ProtoSwitch Board Offers Built-In Project Documentation

Dualog's Innovation Garage developed a prototype board that gives header information.

Dualog’s Innovation Garage develops products for the maritime industry from their home base in Norway. The group sponsors information technology developers, shares information through its wiki and GitHub, and sponsors hackathons. As part of the Make 100 project at Kickstarter the Innovation Garage is running a crowdfunding campaign for their ProtoSwitch board, a breadboard designed for easy documentation.  

The ProtoSwitch board is based on the idea that we work on projects, then move on to whatever emergency or responsibility interrupts that work, and when we return the momentum can be lost. If documentation isn’t completed then it’s difficult to remember what we were doing, and which pins we were using. The ProtoSwitch board allows users to trace cables and label the connections to delineate which wires go to which components. Ten different sets of headers have five male and five male connections each, and the labeling section for the board is designed to fit a business card. The board itself is built from ‘biodegradable and bioactive thermoplastic aliphatic polyester derived from renewable resources such as cornstarch.”

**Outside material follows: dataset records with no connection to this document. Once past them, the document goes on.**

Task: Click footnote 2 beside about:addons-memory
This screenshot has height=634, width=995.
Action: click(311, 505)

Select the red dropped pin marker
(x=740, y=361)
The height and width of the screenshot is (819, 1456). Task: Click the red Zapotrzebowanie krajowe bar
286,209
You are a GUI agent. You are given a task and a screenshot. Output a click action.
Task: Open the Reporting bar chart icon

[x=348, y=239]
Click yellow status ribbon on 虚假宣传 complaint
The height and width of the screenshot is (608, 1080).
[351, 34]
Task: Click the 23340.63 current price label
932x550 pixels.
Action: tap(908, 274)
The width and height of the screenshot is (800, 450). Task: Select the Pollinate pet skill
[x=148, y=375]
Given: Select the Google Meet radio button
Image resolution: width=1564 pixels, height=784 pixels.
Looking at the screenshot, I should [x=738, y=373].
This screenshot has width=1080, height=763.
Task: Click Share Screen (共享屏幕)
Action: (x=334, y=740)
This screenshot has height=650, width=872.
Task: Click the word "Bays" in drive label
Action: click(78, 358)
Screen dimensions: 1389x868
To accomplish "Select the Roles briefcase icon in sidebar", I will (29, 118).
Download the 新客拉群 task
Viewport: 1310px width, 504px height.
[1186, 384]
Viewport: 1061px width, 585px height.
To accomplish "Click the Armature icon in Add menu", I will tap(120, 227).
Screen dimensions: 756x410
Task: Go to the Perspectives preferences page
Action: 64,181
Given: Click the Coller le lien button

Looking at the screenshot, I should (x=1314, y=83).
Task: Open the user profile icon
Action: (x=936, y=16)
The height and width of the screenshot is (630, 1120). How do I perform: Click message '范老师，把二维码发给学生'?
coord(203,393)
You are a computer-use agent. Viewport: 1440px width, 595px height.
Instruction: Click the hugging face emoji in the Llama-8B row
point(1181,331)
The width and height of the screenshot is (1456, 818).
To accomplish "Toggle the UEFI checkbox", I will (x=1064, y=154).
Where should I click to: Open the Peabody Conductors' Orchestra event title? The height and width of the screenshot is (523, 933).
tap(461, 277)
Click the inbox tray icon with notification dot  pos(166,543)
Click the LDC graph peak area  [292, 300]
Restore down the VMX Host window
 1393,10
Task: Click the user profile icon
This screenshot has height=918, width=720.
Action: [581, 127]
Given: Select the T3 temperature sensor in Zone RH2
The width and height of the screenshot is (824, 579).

Innovation Garage keeps a list of projects on their website and on GitHub and encourages users to upload their projects to the website if they use the ProtoSwitch board in a project’s development. The campaign shows an example project of a bedroom alarm to keep out younger siblings, and then points to the documentation on GitHub. As a tool the ProtoSwitch board is incredibly simple while performing a function that could help most makers during the life of a project. I always stress to my students that we add comment lines and create documentation as a habit because we’re trying to save our future selves. My late forties memory gets more and more thin but notes almost always make a project easier to duplicate or improve. The fact that the boards are cheap (around $6 US) but shipping is expensive (around $15 US) is the only negative I see to this campaign. The Kickstarter has already blown by its modest $294 goal and ends on February 28, 2019.